▶ [Data shown]
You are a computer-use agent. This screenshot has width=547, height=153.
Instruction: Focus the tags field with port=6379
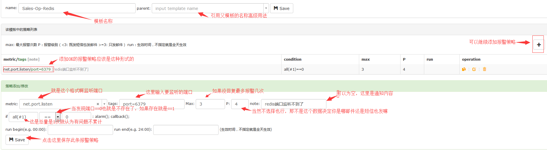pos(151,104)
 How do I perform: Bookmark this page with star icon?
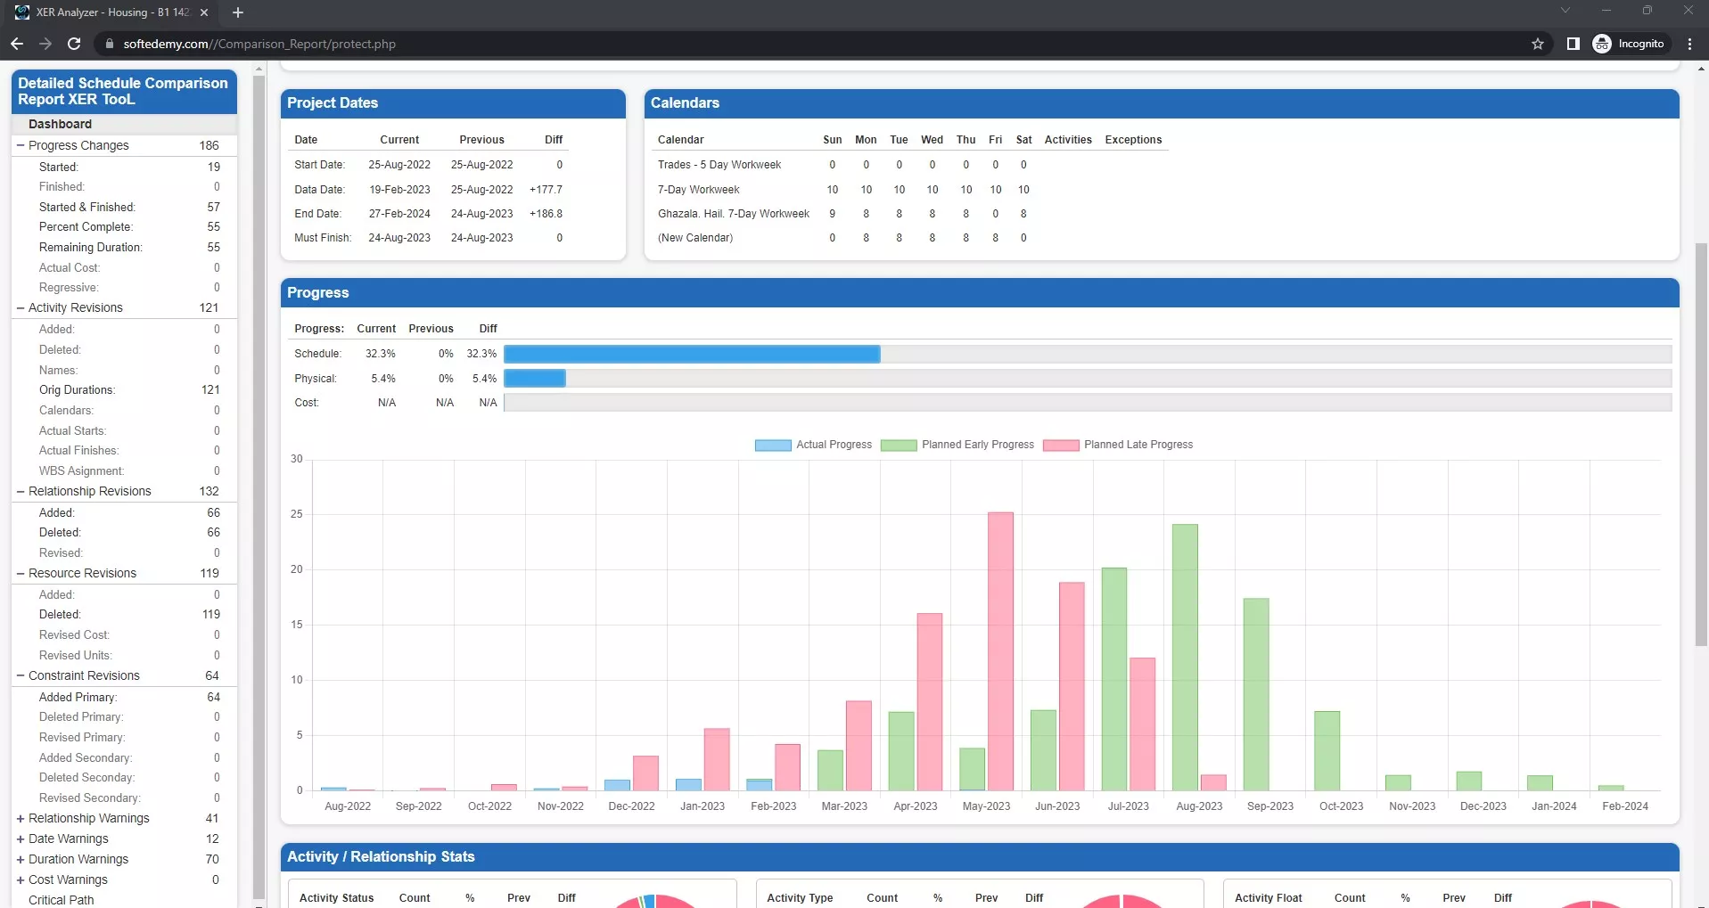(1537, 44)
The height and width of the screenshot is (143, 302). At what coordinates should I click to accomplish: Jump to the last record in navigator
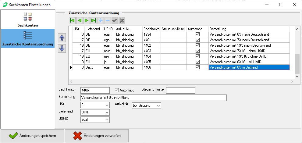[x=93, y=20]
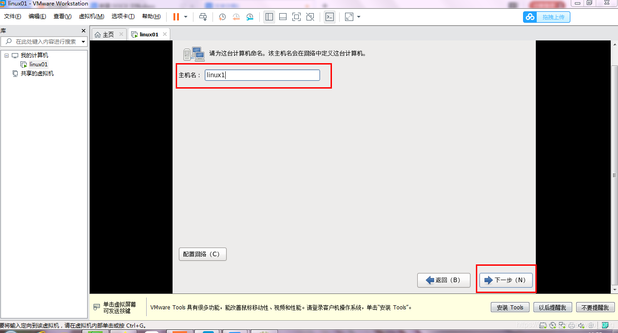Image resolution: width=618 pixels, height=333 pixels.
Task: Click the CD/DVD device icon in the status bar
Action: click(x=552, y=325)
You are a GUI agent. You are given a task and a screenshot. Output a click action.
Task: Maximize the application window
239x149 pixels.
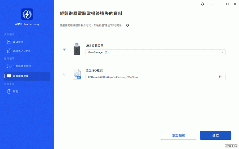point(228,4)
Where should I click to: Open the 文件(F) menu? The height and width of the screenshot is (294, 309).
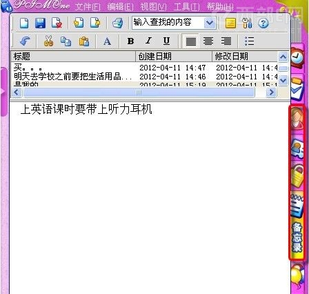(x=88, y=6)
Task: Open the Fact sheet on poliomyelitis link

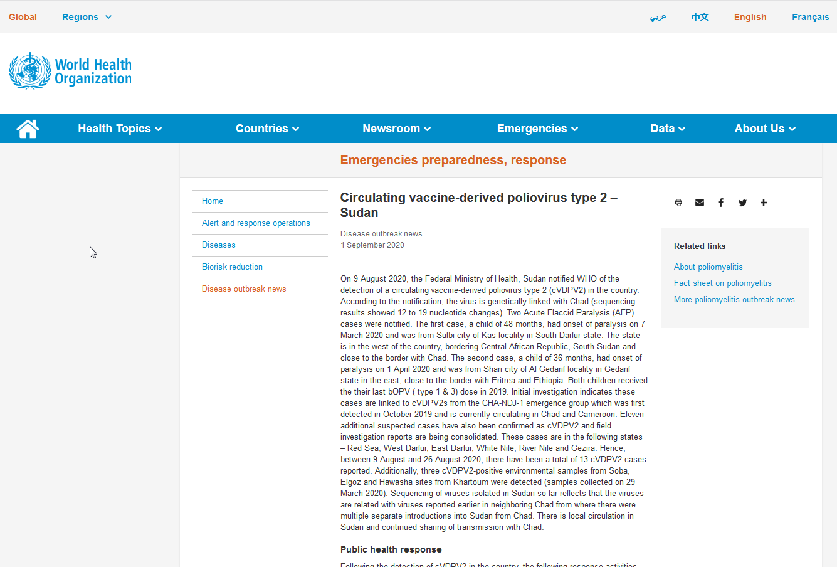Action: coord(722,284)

▶ [What this task involves]
Whenever the string "agent" shows up in a line above, copy that line.

▶ [Task output]
You are a computer-use agent. This screenshot has width=547, height=153.
You are a GUI agent. You are given a task and a screenshot. Output a click action.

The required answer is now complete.